J'avais 18 ans et je passais mes vacances dans un camping, lieu qui ne m'enchante guère. Pour remédier à la peur causée par la formidable chorégraphie du club et à l'ennui, je me suis plongée dans la lecture des Joyaux Noirs. Ce fut mon baptême de dark fantasy, côté obscur que mon innocence ne m'avait pas autorisée à explorer jusque là.


Avant de continuer, âmes sensibles, s'abstenir. C'est dans un monde complexe, sombre et d'une extrême violence dans lequel Anne Bishop nous emmène. Complexe parce que j'ai mis du temps à comprendre comment fonctionnaient les différentes castes de la Parenté, avec toutes les spécificités qui lui étaient attachées et encore plus de temps à retenir l'ordre des Joyaux, réservoirs magiques dans lesquels leurs propriétaires peuvent puiser pour toutes sortes de sorts. Le tout est régi par un code couleur, allant de la plus claire à la plus sombre en termes de puissance. Croyez-moi, vous allez faire des allers-retours entre la page de garde et la fiction elle-même avant de retenir la leçon.

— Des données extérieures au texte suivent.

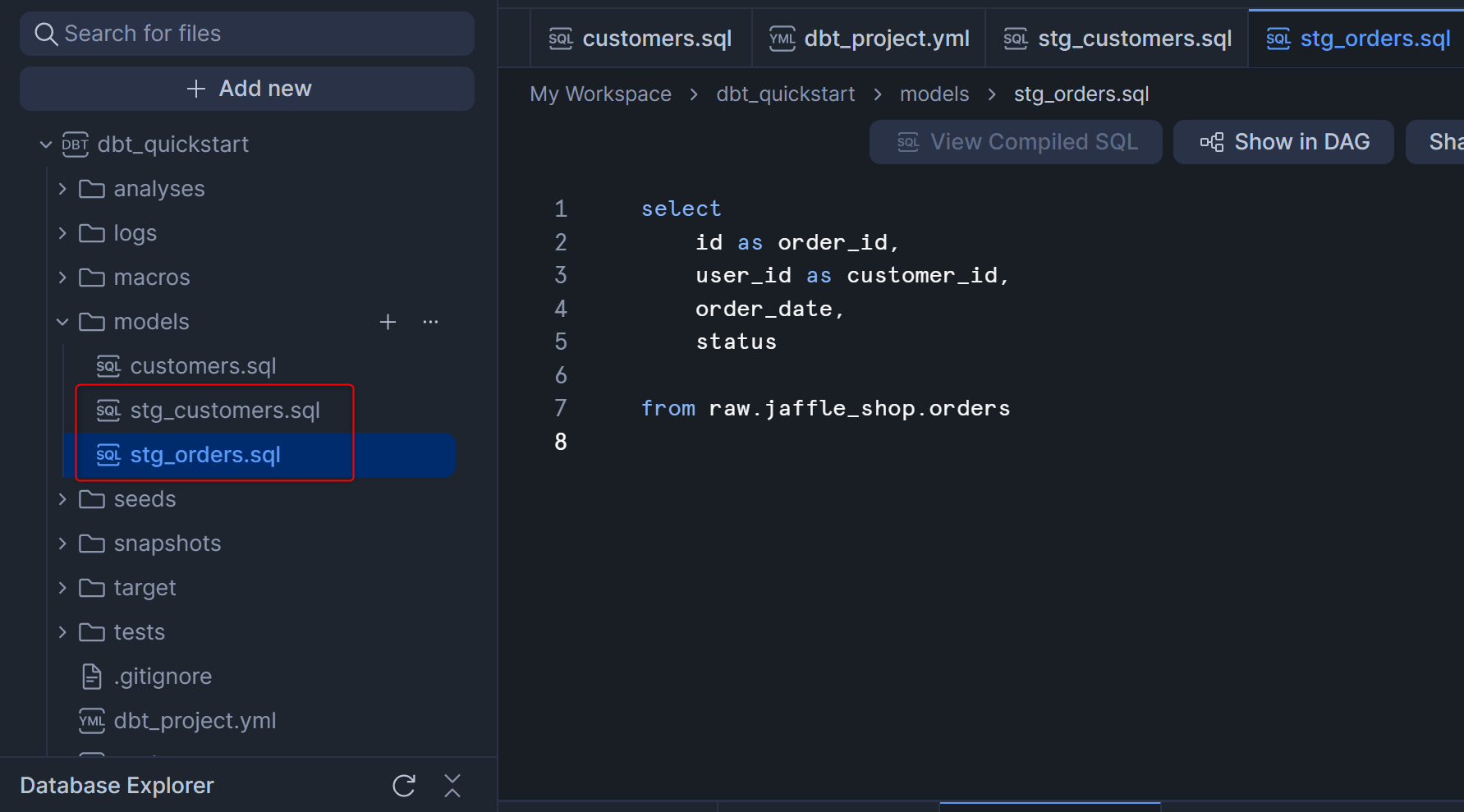Expand the analyses folder
This screenshot has width=1464, height=812.
click(62, 189)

Il serait facile de reprocher cette complexité à Anne Bishop, car elle empêche au lecteur de plonger directement dans le monde qu'elle a esquissé. Mais ce serait être de mauvaise foi, car ces spécificités sont assez originales et fascinantes.


Nous voilà donc dans le royaume de Terreille, royaume corrompu par des reines au cœur noir et à la cuisse légère à la solde de la Haute-Prêtresse de Hayll, Dorothea SaDiablo, bien décidée à prendre le contrôle du royaume tout entier. Mais pour cela, l'ambitieuse a besoin d'un enfant puissant, engendré par deux des mâles les plus dangereux que la Parenté ait jamais mis au monde, Daemon Sadi, un Prince de guerre portant un joyau noir et son demi-frère Lucivar Yaslana, Prince de guerre portant le gris ébène, tous deux transformés en esclaves sexuels. Mais un obstacle s'est mis en travers de sa glorieuse route : l'annonce de la venue de Sorcière, créature si puissante qu'elle sera capable de purifier la Parenté de la souillure de la despote.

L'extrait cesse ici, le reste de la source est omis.